= Problem requirements =
Exclude all images and print the entries below exactly.

= Data for analysis =

************

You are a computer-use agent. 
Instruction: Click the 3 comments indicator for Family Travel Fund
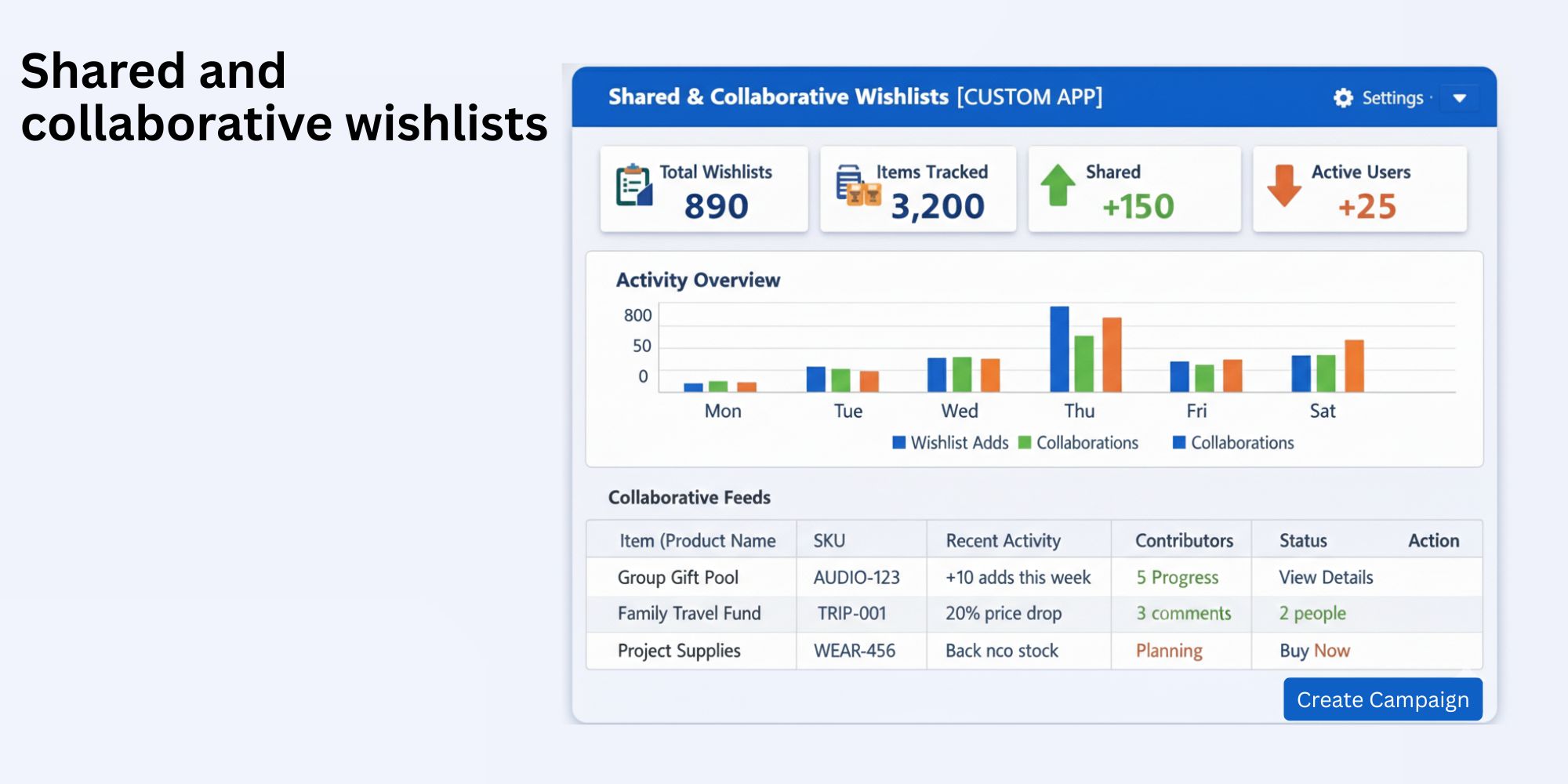[x=1183, y=613]
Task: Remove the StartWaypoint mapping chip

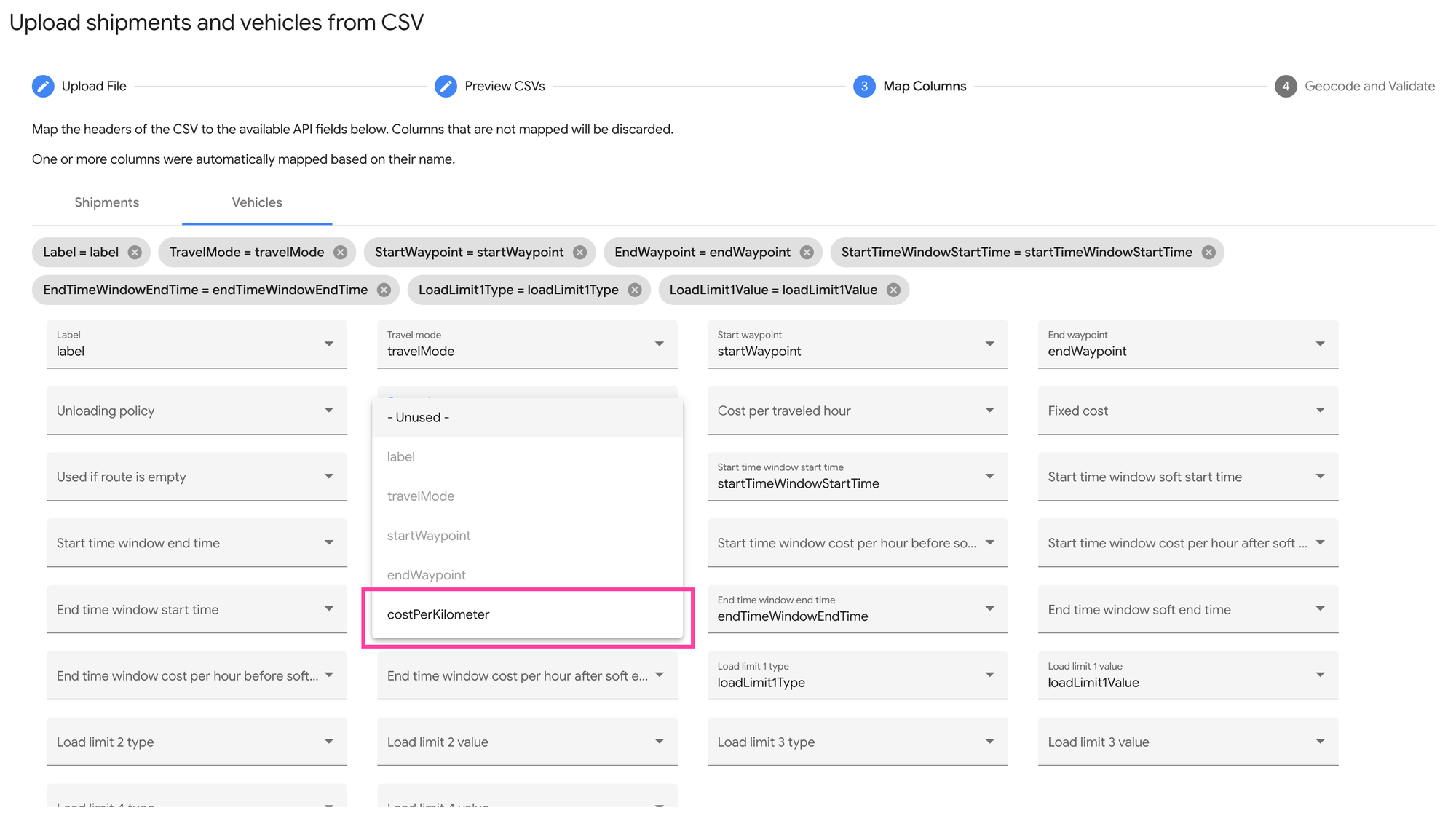Action: tap(579, 252)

************

= Exercise result =
You are a computer-use agent. 
Instruction: Click the 3 comments indicator for Family Travel Fund
[x=1183, y=613]
Task: Remove the StartWaypoint mapping chip

Action: tap(579, 252)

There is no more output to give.